Woody Blocher
- Full name: John Woodward Blocher II
- Country (sports): United States
- Born: August 24, 1951 (age 73) Pasadena, California, U.S.
- Height: 5 ft 8 in (173 cm)
- Plays: Right-handed

Singles
- Career record: 4–30
- Highest ranking: No. 156 (January 16, 1978)

Grand Slam singles results
- Australian Open: 1R (1977^{Dec})
- Wimbledon: 1R (1975)
- US Open: 2R (1969)

Doubles
- Career record: 13–38

Grand Slam doubles results
- Australian Open: 2R (1977^{Dec})
- US Open: 2R (1969)

= Woody Blocher =

American tennis player (born 1951)

John Woodward Blocher II (born August 24, 1951) is an American former professional tennis player.

Born in California, Blocher started getting tennis lessons at the age of seven and was a successful junior player. In 1967, competing in the 16's age division, Blocher won an Orange Bowl title and was the national clay court champion.
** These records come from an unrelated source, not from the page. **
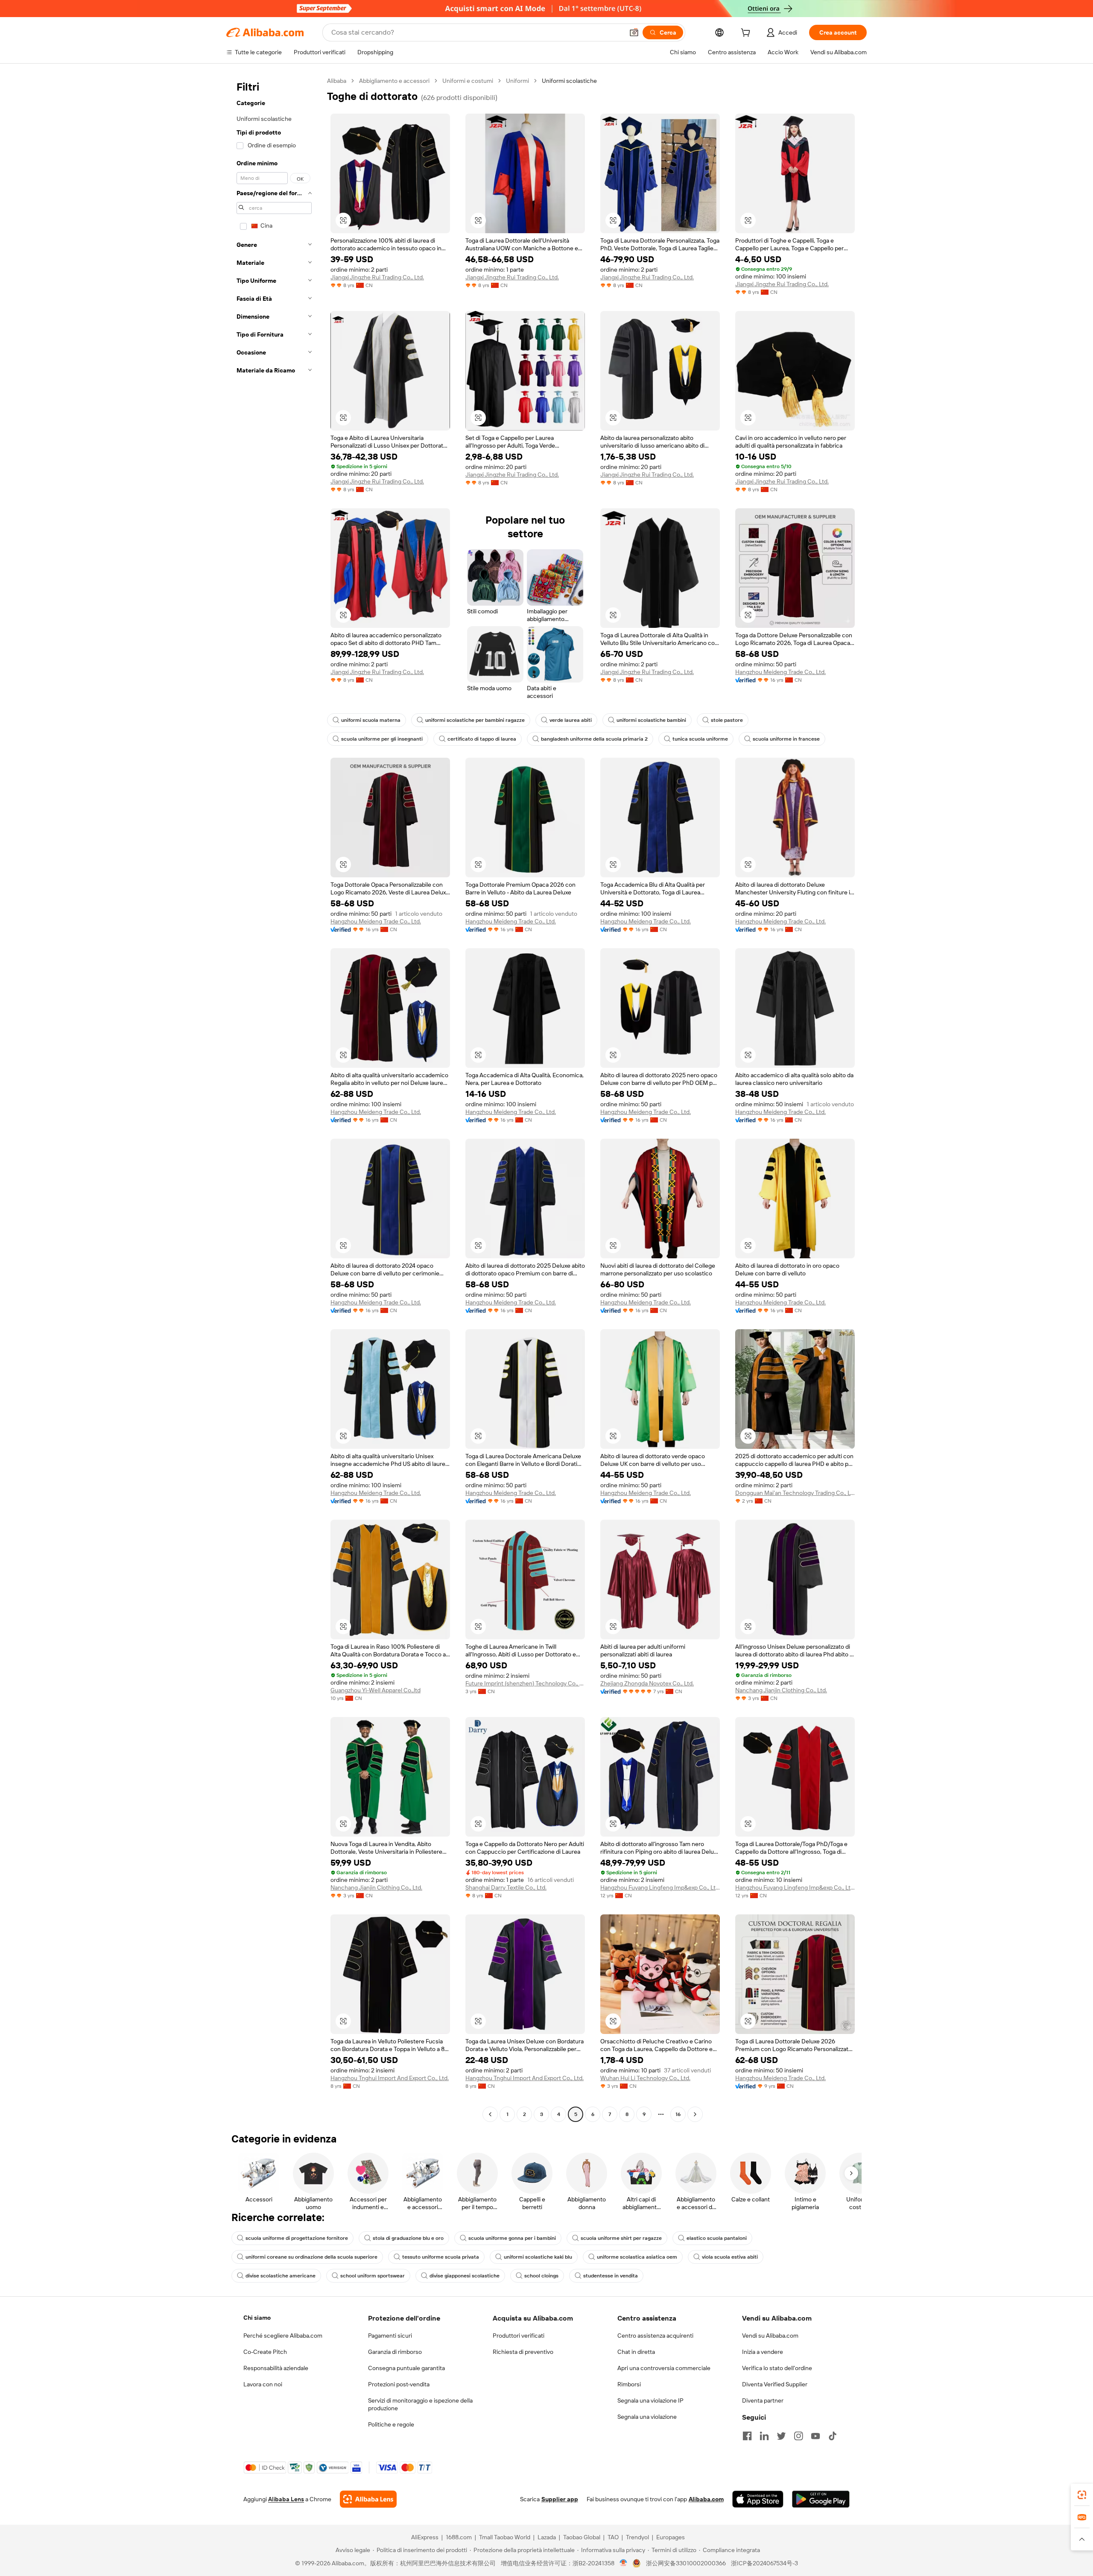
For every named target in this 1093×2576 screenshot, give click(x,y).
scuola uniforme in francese (786, 739)
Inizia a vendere (762, 2351)
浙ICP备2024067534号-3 (764, 2563)
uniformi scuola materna (370, 720)
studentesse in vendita (610, 2276)
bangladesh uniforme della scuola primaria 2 (594, 739)
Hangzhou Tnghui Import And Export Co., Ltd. (389, 2078)
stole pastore (727, 720)
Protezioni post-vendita (399, 2384)
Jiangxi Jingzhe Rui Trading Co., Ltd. (377, 277)
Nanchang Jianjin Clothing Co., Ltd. (781, 1690)
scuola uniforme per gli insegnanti (382, 739)
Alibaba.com (706, 2499)
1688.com (459, 2537)
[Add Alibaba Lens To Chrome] (368, 2499)
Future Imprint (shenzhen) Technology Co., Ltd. (525, 1683)
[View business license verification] (624, 2563)
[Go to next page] (695, 2114)
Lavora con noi (262, 2384)
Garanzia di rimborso (395, 2351)
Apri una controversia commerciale (663, 2368)
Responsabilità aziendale (275, 2368)
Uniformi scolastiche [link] (569, 80)
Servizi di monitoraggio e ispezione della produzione (420, 2404)
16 (678, 2114)
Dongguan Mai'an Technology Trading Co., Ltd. (795, 1492)
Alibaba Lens (286, 2499)
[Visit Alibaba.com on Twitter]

Blocher played collegiate tennis for Southern Methodist University but was sidelined for much of the time with a serious wrist injury, although he was an All-American in his senior year.
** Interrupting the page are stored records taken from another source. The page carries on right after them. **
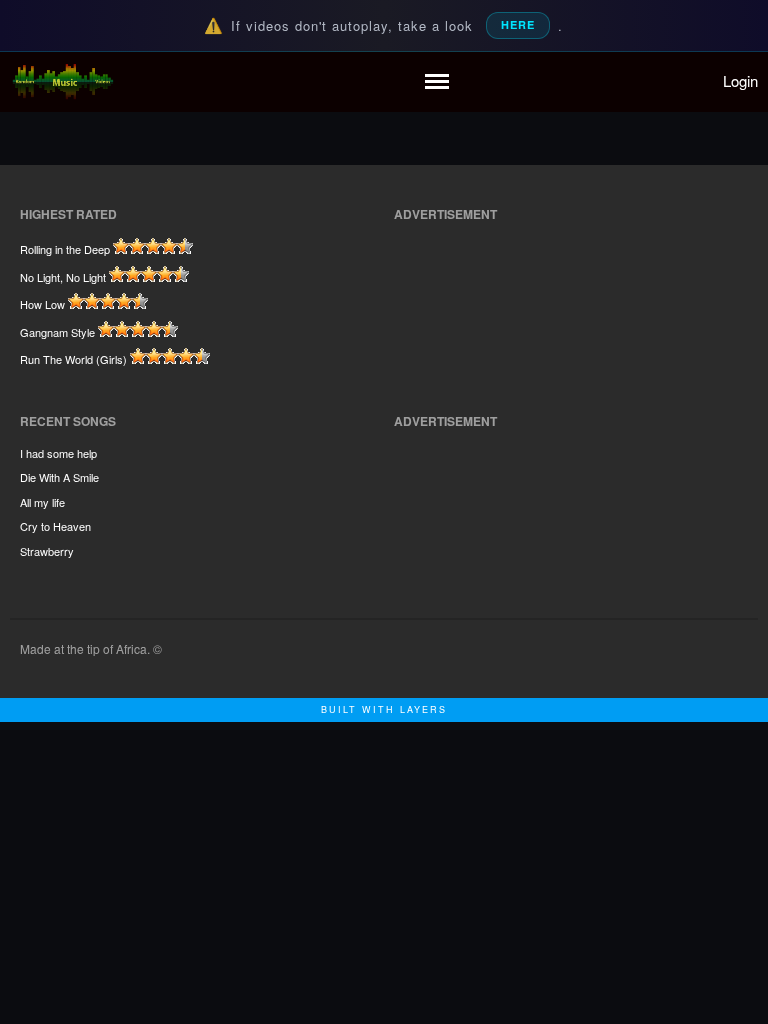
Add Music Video (624, 156)
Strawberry (47, 551)
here (518, 24)
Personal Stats (616, 206)
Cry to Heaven (55, 526)
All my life (42, 502)
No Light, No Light (63, 277)
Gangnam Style (57, 332)
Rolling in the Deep (65, 249)
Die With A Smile (59, 477)
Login (740, 80)
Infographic (606, 235)
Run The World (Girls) (73, 359)
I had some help (58, 453)
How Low (42, 304)
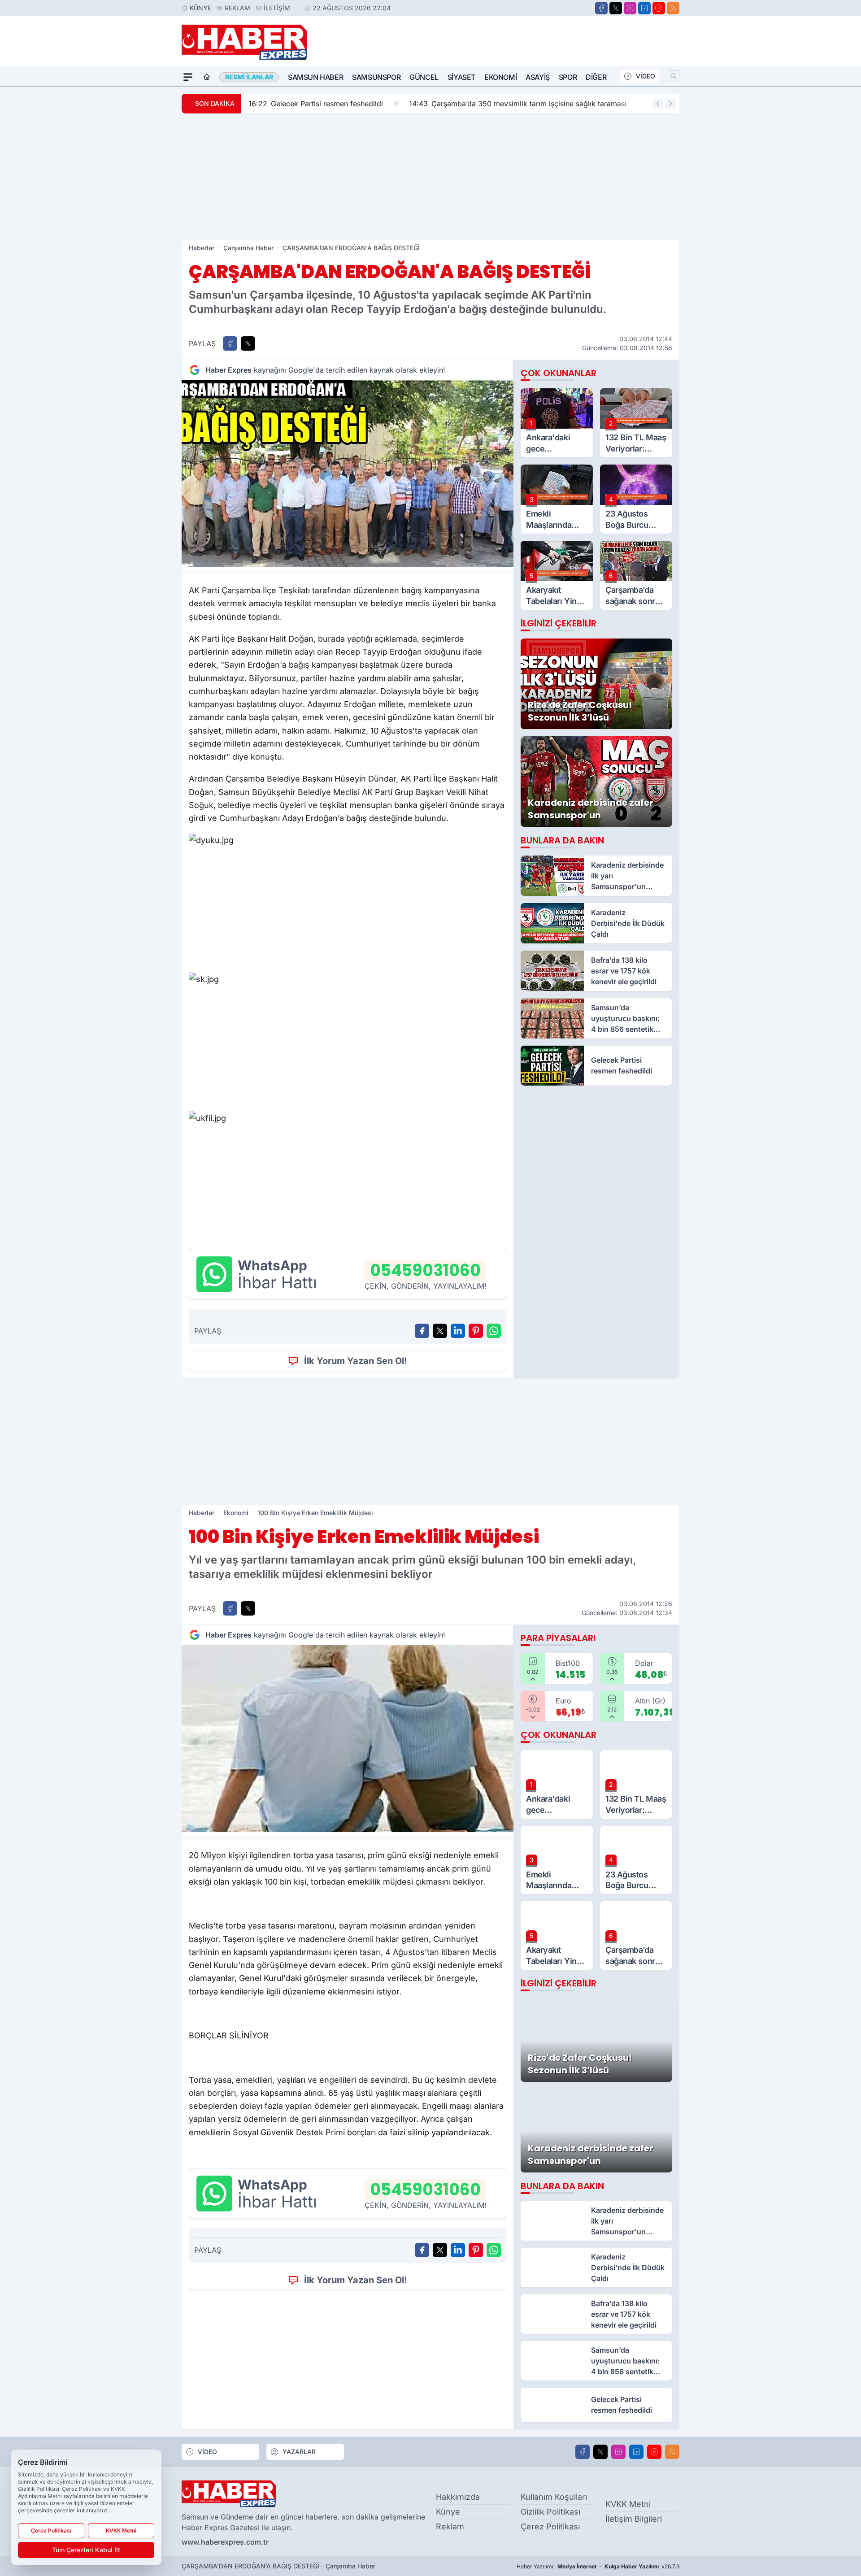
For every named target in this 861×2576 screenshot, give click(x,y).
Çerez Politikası (550, 2526)
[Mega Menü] (188, 77)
While playing on the professional tour in the 1970s he reached a best singles ranking of 156 and featured in the main draw at Wimbledon.

Since the 1980s he has coached tennis, in North Carolina and San Diego. He has run his own tennis academies and coached numerous player on the professional tour, including Marianne Werdel and Tim Wilkison.